(Element lookup items)
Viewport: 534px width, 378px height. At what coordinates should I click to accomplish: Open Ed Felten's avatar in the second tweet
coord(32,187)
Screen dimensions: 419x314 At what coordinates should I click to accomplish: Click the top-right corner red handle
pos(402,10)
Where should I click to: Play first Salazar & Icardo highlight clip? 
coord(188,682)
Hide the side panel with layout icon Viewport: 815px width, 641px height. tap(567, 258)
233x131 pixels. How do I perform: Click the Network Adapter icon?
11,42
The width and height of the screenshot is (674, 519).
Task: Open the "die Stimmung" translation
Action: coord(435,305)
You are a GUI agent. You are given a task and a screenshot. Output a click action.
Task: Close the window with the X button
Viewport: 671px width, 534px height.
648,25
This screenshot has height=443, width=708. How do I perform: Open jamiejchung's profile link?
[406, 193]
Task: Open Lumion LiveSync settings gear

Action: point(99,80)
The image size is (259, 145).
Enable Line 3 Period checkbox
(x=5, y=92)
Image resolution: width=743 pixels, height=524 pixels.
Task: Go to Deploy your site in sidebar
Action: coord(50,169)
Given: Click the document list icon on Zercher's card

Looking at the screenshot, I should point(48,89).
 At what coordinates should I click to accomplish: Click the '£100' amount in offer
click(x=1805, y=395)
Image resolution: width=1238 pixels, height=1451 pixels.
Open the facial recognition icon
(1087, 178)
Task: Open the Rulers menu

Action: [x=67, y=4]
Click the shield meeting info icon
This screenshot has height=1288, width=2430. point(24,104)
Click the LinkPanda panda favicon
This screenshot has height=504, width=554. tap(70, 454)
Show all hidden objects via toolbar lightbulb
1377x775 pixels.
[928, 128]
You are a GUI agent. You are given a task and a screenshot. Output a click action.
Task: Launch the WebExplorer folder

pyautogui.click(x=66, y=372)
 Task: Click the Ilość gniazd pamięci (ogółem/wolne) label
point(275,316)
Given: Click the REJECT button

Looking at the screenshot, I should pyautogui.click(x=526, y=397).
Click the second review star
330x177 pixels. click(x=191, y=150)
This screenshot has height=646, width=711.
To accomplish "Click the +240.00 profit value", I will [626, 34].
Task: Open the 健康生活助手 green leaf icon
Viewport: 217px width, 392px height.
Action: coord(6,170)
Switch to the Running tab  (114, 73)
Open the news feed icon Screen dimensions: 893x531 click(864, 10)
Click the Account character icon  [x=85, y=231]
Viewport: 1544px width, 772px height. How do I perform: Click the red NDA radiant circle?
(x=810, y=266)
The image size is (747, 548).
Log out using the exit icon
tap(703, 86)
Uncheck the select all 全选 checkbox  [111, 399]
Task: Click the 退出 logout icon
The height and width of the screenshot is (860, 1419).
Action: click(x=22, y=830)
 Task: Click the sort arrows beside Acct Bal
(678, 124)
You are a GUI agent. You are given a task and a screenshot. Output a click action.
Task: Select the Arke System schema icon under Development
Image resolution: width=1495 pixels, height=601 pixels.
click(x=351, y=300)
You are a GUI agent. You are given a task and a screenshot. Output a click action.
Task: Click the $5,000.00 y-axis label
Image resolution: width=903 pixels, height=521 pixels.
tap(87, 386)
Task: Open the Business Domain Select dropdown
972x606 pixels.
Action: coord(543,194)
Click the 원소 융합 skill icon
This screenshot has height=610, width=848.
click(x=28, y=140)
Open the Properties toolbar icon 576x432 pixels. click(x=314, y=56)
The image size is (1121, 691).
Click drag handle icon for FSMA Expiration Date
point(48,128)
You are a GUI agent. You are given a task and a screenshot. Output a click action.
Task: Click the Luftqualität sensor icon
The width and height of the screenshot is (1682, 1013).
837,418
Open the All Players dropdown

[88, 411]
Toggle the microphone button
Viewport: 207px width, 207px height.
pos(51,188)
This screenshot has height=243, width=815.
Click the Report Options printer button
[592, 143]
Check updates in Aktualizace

(THE EXERCISE)
Switch "GUI agent" to "UI assistant" across all the items above and write the lines out again, leaving everything else as it is.

(SOLVED EXERCISE)
Viewport: 534px width, 378px height. At what coordinates should I click to accomplish: Open Ed Felten's avatar in the second tweet
coord(32,187)
Screen dimensions: 419x314 At what coordinates should I click to accomplish: Click the top-right corner red handle
pos(402,10)
Where should I click to: Play first Salazar & Icardo highlight clip? 
coord(188,682)
Hide the side panel with layout icon Viewport: 815px width, 641px height. tap(567, 258)
233x131 pixels. How do I perform: Click the Network Adapter icon?
11,42
The width and height of the screenshot is (674, 519).
Task: Open the "die Stimmung" translation
Action: coord(435,305)
You are a UI assistant. You are given a task and a screenshot. Output a click action.
Task: Close the window with the X button
Viewport: 671px width, 534px height.
648,25
This screenshot has height=443, width=708. How do I perform: Open jamiejchung's profile link?
[406, 193]
Task: Open Lumion LiveSync settings gear

Action: point(99,80)
The image size is (259, 145).
Enable Line 3 Period checkbox
(x=5, y=92)
Image resolution: width=743 pixels, height=524 pixels.
Task: Go to Deploy your site in sidebar
Action: coord(50,169)
Given: Click the document list icon on Zercher's card

Looking at the screenshot, I should point(48,89).
 At what coordinates should I click to accomplish: Click the '£100' amount in offer
click(x=1805, y=395)
Image resolution: width=1238 pixels, height=1451 pixels.
Open the facial recognition icon
(1087, 178)
Task: Open the Rulers menu

Action: [x=67, y=4]
Click the shield meeting info icon
This screenshot has height=1288, width=2430. point(24,104)
Click the LinkPanda panda favicon
This screenshot has height=504, width=554. tap(70, 454)
Show all hidden objects via toolbar lightbulb
1377x775 pixels.
[928, 128]
You are a UI assistant. You are given a task and a screenshot. Output a click action.
Task: Launch the WebExplorer folder

pyautogui.click(x=66, y=372)
 Task: Click the Ilość gniazd pamięci (ogółem/wolne) label
point(275,316)
Given: Click the REJECT button

Looking at the screenshot, I should pyautogui.click(x=526, y=397).
Click the second review star
330x177 pixels. click(x=191, y=150)
This screenshot has height=646, width=711.
To accomplish "Click the +240.00 profit value", I will [626, 34].
Task: Open the 健康生活助手 green leaf icon
Viewport: 217px width, 392px height.
Action: coord(6,170)
Switch to the Running tab  (114, 73)
Open the news feed icon Screen dimensions: 893x531 click(864, 10)
Click the Account character icon  [x=85, y=231]
Viewport: 1544px width, 772px height. How do I perform: Click the red NDA radiant circle?
(x=810, y=266)
The image size is (747, 548).
Log out using the exit icon
tap(703, 86)
Uncheck the select all 全选 checkbox  [111, 399]
Task: Click the 退出 logout icon
The height and width of the screenshot is (860, 1419).
Action: click(x=22, y=830)
 Task: Click the sort arrows beside Acct Bal
(678, 124)
You are a UI assistant. You are given a task and a screenshot. Output a click action.
Task: Select the Arke System schema icon under Development
Image resolution: width=1495 pixels, height=601 pixels.
click(x=351, y=300)
You are a UI assistant. You are given a task and a screenshot. Output a click action.
Task: Click the $5,000.00 y-axis label
Image resolution: width=903 pixels, height=521 pixels.
tap(87, 386)
Task: Open the Business Domain Select dropdown
972x606 pixels.
Action: coord(543,194)
Click the 원소 융합 skill icon
This screenshot has height=610, width=848.
click(x=28, y=140)
Open the Properties toolbar icon 576x432 pixels. click(x=314, y=56)
The image size is (1121, 691).
Click drag handle icon for FSMA Expiration Date
point(48,128)
You are a UI assistant. You are given a task and a screenshot. Output a click action.
Task: Click the Luftqualität sensor icon
The width and height of the screenshot is (1682, 1013).
837,418
Open the All Players dropdown

[88, 411]
Toggle the microphone button
Viewport: 207px width, 207px height.
pos(51,188)
This screenshot has height=243, width=815.
Click the Report Options printer button
[592, 143]
Check updates in Aktualizace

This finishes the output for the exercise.